WORK TO BE COMPLETED: Output the lines of the items from the one containing "Task: Tap the green island of Madagascar" through the one containing "Action: pyautogui.click(x=569, y=748)" as a JSON list of strings, one string per line. Leave out blank lines.

Start of DATA FOR THIS TASK

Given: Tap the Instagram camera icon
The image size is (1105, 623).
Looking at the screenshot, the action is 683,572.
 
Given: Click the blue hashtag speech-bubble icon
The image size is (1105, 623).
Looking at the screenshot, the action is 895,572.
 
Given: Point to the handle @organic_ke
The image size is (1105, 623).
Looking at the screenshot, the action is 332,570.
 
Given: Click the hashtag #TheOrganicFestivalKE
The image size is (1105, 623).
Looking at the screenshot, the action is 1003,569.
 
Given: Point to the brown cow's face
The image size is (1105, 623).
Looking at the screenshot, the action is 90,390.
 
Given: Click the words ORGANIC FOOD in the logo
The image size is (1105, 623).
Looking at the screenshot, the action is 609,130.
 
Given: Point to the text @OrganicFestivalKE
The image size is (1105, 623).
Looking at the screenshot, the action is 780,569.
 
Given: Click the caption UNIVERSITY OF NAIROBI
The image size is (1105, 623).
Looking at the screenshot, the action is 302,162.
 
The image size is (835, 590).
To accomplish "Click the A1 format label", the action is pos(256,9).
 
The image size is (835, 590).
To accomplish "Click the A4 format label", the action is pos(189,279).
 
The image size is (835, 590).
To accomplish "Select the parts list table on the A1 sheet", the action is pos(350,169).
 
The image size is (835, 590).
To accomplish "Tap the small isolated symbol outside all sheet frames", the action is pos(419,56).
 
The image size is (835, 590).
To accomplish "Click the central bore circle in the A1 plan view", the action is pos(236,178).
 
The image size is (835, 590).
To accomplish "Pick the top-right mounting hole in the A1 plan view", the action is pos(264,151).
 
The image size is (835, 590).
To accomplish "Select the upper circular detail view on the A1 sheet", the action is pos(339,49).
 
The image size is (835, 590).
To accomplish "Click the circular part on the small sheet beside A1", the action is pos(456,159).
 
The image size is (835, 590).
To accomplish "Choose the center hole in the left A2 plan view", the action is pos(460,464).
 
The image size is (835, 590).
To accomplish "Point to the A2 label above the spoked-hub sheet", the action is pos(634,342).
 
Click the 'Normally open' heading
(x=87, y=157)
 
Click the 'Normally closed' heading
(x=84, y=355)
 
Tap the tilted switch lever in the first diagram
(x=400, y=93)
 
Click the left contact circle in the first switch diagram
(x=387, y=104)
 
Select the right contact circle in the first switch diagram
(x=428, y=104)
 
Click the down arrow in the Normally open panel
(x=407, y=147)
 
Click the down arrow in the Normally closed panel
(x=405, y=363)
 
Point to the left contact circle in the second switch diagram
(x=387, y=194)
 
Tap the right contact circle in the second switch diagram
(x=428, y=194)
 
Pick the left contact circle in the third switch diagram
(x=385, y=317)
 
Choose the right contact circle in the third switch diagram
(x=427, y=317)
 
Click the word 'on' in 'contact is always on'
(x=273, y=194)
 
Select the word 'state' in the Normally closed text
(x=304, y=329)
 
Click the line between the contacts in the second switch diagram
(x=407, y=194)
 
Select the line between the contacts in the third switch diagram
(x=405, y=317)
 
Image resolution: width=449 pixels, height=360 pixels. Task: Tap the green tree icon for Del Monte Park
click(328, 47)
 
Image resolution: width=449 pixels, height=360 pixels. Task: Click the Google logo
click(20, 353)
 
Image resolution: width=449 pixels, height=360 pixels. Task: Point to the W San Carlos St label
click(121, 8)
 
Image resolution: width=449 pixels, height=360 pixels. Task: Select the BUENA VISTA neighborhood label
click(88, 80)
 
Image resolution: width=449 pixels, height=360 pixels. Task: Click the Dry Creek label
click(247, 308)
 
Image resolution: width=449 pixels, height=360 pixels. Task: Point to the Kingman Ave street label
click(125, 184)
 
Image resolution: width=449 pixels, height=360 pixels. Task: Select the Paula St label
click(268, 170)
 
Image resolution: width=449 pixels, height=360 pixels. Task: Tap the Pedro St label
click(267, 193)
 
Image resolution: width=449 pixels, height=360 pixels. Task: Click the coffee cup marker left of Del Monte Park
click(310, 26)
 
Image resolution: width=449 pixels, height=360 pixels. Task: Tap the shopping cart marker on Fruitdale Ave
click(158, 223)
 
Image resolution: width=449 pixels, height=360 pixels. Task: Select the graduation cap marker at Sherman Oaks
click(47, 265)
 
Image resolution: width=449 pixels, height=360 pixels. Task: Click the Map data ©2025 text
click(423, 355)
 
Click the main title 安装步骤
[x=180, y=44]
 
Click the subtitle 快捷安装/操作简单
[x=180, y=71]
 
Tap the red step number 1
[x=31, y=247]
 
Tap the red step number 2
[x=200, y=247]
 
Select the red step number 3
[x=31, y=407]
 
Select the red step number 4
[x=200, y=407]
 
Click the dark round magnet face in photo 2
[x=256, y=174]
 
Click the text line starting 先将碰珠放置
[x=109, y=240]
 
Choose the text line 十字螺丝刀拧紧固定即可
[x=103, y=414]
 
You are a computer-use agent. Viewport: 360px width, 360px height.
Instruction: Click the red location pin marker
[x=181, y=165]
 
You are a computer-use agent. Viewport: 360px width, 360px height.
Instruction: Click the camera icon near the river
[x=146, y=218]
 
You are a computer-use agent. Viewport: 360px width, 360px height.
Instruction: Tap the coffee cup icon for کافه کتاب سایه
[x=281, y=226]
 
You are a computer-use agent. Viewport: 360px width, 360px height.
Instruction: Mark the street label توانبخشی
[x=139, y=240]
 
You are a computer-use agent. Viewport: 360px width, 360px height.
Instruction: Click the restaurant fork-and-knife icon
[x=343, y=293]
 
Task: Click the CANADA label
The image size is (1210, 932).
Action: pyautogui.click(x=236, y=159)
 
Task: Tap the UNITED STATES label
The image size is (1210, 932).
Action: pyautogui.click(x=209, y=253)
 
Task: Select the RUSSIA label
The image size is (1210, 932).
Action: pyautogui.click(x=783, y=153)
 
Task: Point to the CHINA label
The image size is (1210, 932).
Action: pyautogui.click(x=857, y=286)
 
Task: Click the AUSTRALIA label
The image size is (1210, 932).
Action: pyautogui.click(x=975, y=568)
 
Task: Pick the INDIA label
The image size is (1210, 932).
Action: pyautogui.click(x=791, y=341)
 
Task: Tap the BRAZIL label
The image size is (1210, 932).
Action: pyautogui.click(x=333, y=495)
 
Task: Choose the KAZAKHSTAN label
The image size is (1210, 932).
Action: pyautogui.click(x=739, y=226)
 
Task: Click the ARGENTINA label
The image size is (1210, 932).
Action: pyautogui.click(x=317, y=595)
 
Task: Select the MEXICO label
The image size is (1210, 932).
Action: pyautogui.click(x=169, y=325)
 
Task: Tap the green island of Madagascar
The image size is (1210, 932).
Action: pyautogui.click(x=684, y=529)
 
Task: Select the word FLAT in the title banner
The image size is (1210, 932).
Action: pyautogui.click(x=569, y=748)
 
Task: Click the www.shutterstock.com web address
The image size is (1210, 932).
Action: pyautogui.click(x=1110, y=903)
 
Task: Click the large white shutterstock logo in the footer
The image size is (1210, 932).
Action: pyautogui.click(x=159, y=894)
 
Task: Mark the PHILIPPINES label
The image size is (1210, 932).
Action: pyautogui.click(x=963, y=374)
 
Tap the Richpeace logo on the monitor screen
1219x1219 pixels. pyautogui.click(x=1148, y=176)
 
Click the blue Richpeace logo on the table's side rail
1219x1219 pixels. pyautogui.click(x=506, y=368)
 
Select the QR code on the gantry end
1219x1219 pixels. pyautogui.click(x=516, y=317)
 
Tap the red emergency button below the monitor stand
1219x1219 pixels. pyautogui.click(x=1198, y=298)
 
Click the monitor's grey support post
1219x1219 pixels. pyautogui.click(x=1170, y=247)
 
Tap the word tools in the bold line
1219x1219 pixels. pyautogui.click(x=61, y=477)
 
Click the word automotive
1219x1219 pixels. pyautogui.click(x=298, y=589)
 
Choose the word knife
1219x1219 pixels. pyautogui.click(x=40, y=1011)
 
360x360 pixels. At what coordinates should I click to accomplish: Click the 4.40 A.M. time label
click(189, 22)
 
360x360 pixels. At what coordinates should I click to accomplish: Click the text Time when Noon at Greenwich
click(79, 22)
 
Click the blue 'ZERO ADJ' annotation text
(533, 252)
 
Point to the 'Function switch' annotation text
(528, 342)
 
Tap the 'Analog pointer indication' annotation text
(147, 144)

End of DATA FOR THIS TASK

EXERCISE RESULT:
[
  "Task: Tap the green island of Madagascar",
  "The image size is (1210, 932).",
  "Action: pyautogui.click(x=684, y=529)",
  "Task: Select the word FLAT in the title banner",
  "The image size is (1210, 932).",
  "Action: pyautogui.click(x=569, y=748)"
]